> _WORK INSTRUCTIONS_: Rewrite the records from the start up to and including the line with "tap(54, 72)", substituting "screen position" for "coordinates" and keeping every other part the same.
------
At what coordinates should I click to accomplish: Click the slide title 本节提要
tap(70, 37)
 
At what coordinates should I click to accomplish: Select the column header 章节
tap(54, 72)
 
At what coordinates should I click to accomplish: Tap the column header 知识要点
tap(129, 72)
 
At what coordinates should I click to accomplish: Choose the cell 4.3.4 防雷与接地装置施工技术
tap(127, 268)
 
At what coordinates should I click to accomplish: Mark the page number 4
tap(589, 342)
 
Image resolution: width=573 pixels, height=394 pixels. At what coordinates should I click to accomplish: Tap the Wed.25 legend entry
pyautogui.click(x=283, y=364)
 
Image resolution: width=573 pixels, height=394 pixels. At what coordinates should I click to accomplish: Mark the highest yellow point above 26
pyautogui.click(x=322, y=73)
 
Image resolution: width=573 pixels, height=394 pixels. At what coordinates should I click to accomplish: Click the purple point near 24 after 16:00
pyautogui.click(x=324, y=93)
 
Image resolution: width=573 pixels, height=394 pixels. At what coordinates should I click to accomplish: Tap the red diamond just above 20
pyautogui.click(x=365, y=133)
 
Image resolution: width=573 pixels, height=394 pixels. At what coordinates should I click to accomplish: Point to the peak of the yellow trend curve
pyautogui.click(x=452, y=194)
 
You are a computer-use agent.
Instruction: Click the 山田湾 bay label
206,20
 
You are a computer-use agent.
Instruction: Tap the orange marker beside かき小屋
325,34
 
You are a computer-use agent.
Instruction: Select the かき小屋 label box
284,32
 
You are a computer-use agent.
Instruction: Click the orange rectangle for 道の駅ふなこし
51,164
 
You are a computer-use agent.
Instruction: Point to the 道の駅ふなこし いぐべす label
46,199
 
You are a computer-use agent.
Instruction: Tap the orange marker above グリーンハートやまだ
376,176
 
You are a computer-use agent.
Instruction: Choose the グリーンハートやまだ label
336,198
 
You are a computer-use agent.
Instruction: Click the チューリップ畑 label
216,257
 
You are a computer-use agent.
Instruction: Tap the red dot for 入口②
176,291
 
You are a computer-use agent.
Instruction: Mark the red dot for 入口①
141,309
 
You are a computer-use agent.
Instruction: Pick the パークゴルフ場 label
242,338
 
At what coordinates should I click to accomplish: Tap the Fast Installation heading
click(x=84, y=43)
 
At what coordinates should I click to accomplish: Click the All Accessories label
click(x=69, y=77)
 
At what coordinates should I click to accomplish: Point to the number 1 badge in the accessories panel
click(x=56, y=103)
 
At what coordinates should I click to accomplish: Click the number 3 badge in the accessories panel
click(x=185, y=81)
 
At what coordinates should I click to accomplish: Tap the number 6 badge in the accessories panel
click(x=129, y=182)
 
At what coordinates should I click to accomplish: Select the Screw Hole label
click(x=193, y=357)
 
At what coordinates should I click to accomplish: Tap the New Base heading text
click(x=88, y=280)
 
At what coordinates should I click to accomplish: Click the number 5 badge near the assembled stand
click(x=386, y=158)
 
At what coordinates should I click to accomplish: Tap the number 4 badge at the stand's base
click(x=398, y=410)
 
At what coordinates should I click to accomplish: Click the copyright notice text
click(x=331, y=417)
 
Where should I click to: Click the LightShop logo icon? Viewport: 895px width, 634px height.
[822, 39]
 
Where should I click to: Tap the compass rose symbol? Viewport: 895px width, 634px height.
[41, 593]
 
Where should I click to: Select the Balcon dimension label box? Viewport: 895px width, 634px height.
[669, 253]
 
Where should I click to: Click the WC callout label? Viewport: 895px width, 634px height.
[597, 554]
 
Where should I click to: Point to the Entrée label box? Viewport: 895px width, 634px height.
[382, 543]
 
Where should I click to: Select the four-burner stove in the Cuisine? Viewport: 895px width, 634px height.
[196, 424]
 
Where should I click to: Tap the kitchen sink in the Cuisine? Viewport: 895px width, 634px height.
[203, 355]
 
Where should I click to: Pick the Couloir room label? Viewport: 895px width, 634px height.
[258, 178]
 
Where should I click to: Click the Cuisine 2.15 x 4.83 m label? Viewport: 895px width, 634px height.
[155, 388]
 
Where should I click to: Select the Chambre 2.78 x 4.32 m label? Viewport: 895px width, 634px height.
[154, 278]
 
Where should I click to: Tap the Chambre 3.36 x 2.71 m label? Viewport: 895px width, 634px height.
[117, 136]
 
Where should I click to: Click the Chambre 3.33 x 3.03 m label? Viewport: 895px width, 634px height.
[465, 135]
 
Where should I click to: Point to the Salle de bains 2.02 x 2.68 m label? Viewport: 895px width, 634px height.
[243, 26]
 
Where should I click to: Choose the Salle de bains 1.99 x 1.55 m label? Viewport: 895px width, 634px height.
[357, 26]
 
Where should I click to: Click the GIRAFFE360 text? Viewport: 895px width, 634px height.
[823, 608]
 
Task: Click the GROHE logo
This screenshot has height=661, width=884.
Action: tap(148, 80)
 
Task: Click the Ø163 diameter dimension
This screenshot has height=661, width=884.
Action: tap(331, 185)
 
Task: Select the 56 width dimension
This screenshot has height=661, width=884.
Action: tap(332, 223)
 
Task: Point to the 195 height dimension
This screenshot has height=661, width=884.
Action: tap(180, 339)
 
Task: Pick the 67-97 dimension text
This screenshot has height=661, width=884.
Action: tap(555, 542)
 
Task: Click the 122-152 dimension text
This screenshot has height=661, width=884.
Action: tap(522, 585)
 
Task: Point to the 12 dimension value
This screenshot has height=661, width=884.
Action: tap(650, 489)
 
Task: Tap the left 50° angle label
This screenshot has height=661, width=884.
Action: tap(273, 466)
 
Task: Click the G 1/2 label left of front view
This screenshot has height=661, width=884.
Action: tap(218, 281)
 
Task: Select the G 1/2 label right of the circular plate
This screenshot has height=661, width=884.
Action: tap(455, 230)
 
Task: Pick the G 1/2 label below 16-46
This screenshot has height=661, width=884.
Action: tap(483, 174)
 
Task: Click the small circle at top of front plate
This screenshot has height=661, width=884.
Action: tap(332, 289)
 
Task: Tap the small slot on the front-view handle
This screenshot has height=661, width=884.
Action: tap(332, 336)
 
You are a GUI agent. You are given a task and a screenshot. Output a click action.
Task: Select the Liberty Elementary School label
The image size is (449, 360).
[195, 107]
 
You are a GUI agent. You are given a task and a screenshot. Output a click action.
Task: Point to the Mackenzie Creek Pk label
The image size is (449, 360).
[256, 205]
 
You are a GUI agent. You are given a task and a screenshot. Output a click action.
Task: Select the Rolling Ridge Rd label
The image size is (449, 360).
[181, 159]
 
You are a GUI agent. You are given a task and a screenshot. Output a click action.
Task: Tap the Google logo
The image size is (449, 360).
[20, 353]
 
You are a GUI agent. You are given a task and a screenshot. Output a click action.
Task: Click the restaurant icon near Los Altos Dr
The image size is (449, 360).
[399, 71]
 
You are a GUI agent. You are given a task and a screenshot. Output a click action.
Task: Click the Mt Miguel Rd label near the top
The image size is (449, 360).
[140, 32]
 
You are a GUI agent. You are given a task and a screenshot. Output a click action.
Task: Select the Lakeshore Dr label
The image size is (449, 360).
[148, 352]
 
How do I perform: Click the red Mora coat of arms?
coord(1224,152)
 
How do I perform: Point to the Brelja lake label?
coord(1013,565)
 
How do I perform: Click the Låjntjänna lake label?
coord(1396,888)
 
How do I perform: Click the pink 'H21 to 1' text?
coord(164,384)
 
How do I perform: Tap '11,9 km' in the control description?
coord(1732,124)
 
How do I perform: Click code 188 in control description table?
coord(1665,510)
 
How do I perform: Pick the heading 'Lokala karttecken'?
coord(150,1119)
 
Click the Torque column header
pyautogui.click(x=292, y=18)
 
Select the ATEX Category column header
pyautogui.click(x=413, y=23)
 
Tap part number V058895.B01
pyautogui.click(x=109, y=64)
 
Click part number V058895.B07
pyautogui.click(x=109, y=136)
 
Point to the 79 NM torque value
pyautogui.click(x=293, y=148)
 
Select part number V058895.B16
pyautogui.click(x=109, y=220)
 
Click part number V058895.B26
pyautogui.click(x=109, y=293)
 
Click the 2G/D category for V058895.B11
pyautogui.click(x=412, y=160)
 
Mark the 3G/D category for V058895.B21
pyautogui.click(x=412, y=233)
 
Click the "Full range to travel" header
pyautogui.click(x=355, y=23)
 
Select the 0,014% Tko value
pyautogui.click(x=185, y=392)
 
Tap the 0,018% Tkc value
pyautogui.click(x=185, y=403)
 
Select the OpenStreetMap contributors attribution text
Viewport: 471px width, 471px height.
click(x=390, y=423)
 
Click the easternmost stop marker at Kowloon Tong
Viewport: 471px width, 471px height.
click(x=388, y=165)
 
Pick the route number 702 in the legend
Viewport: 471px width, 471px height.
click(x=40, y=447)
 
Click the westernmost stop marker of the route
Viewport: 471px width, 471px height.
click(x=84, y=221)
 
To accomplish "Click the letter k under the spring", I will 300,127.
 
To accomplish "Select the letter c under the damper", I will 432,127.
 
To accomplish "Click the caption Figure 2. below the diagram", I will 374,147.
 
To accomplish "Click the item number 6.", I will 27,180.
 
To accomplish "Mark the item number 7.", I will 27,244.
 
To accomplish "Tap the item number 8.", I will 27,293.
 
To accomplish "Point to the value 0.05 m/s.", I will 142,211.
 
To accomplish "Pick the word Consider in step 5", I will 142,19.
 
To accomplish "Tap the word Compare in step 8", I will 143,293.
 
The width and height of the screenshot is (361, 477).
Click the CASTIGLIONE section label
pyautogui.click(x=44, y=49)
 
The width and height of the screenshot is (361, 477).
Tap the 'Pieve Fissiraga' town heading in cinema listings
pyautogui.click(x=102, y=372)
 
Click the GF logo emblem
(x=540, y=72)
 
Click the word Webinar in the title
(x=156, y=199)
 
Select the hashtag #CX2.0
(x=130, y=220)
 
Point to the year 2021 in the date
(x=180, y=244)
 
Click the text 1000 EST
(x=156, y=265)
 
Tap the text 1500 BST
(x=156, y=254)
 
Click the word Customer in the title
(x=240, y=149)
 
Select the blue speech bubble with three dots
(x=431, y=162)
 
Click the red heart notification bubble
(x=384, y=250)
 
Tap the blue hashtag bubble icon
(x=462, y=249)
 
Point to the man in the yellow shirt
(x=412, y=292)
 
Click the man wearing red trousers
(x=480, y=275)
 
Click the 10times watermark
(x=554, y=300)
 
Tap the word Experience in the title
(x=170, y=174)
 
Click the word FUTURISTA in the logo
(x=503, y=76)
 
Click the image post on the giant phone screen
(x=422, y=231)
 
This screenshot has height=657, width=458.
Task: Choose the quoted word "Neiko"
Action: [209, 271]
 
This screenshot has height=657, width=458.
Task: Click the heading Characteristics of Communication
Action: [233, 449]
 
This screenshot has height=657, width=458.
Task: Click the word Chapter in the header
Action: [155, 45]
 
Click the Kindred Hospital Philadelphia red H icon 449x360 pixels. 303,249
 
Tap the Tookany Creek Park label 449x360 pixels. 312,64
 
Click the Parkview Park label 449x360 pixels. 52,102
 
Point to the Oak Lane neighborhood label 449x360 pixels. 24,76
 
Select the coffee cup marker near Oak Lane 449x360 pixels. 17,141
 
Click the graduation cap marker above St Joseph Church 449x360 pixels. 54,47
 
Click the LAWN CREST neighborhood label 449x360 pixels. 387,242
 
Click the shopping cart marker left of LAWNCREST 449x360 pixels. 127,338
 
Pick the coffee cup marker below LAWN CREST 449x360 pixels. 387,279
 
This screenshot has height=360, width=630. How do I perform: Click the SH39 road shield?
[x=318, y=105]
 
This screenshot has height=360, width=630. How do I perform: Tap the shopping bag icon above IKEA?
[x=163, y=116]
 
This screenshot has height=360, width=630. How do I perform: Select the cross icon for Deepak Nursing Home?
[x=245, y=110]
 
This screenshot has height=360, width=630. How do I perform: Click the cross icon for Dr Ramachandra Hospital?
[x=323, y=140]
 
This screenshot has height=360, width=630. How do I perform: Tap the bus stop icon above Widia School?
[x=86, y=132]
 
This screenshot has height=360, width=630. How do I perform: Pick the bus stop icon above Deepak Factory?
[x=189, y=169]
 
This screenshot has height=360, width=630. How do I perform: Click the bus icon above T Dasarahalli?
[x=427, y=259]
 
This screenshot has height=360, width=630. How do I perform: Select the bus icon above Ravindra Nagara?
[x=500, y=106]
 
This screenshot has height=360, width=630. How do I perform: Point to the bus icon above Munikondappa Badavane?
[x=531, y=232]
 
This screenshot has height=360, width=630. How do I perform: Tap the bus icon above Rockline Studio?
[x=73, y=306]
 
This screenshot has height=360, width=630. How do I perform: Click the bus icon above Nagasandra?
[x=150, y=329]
------
> _THE RESULT_:
At what screen position should I click to accomplish: Click the slide title 本节提要
tap(70, 37)
 
At what screen position should I click to accomplish: Select the column header 章节
tap(54, 72)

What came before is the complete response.